NEW YORK, NY – May 15, 2002 – W. P. Carey & Co. LLC (NYSE: WPC), a leading real estate investment banking firm, today announced the appointment of Thomas E. Zacharias as Managing Director of the firm's Asset Management & Development Group.
In this new position, Mr. Zacharias will oversee the firm's Asset Management & Development Group, which is responsible for overseeing more than 55 million square feet of commercial real estate consisting of more than 450 properties throughout the United States and Europe. These properties are owned and/or managed by W. P. Carey & Co. and its affiliated publicly held non-traded real estate investment trusts (REITs) Corporate Property Associates 12, 14 and 15 (CPA®:12, CPA®:14 and CPA®:15), as well as Carey Institutional Properties (CIP®). Mr. Zacharias will be responsible for maximizing portfolio values through releasing, expansions, redevelopments and refinancings. Under his direction, the group is also responsible for proactive lease compliance monitoring and oversight of the growing corporate build-to-suit program.
"W. P. Carey is focused on the growing opportunities that exist within our asset management business and Tom is the perfect person to lead that effort," said W. P. Carey President Gordon F. DuGan. "Tom's extensive experience in the corporate real estate industry will enable us to significantly increase the activity on the asset management side of our business. As our portfolio of properties continues to grow, we are confident that Tom will lead the group towards new levels of success."
Commenting on his appointment, Mr. Zacharias said, "I am honored to be managing W. P. Carey's Asset Management & Development Group. When we acquire a property from a company, the relationship doesn't end there. Most of our leases have 15 to 20 year terms and our tenants know that we are their partners for the long run. If they need additional financing to grow and expand their business or renovate their facility, we're here for them. We are well positioned to maximize the value of our sizeable asset base and will continue to capitalize on our newly acquired assets."
Prior to joining W. P. Carey, Mr.

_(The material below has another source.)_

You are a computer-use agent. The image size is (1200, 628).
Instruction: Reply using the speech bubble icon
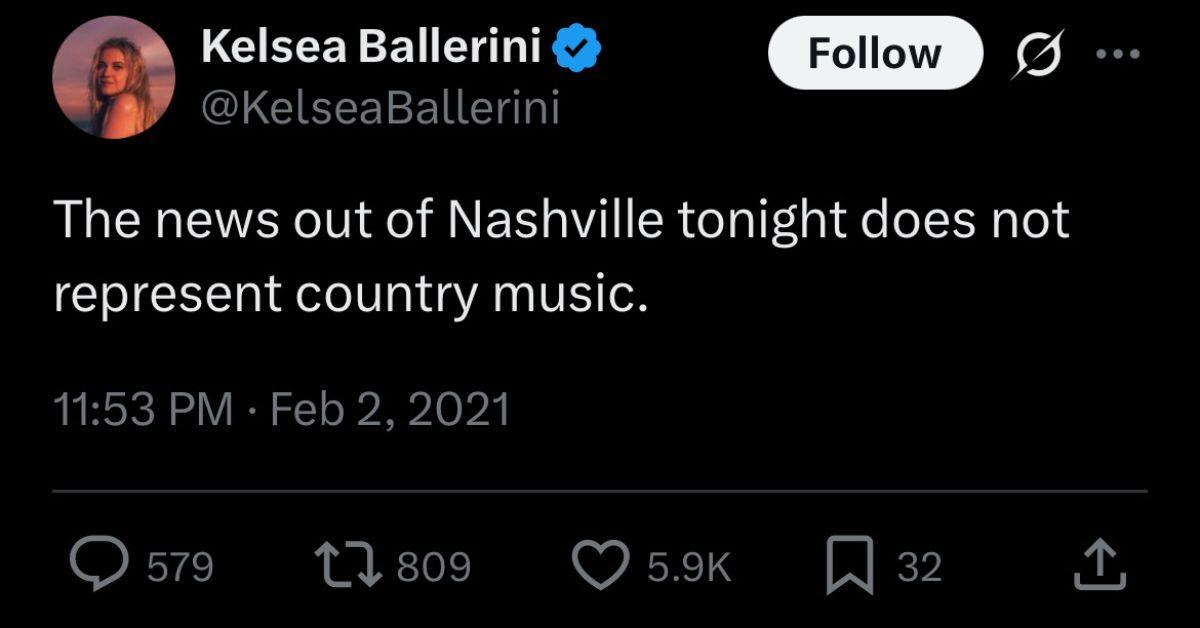[x=101, y=565]
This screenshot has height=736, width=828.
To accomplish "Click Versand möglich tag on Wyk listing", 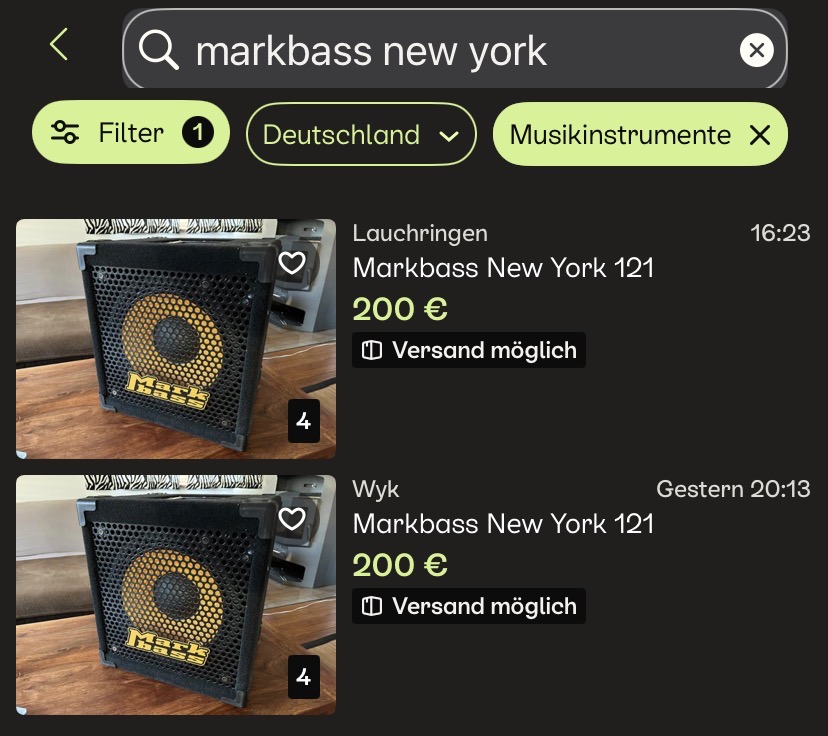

Zacharias was a Senior Vice President of MetroNexus North America, a Morgan Stanley Real Estate Fund Enterprise capitalized for the acquisition, development, leasing and management of telecom facilities and internet data centers. Prior to joining MetroNexus, Mr. Zacharias was a Principal at Lend Lease Development U.S., a subsidiary of Lend Lease Corporation, a global real estate investment management, property development and construction management company. Between 1981 and 1998, Mr. Zacharias was a senior officer at Corporate Property Investors (CPI) which at the time of its merger into Simon Property Group in 1998, was the largest private equity REIT.
Mr. Zacharias has over 22 years experience in acquisitions, financing, development leasing, restructurings and asset management in real estate. He received his undergraduate degree, magna cum laude, from Princeton University in 1976, and a Masters in Business Administration from Yale School of Management in 1979. He is a member of the Urban Land Institute, International Council of Shopping Centers and NAREIT. Mr. Zacharias previously served as an independent director of W. P. Carey's publicly held non-traded REITs CIP®, CPA®:12, CPA®:14 and CPA®:15.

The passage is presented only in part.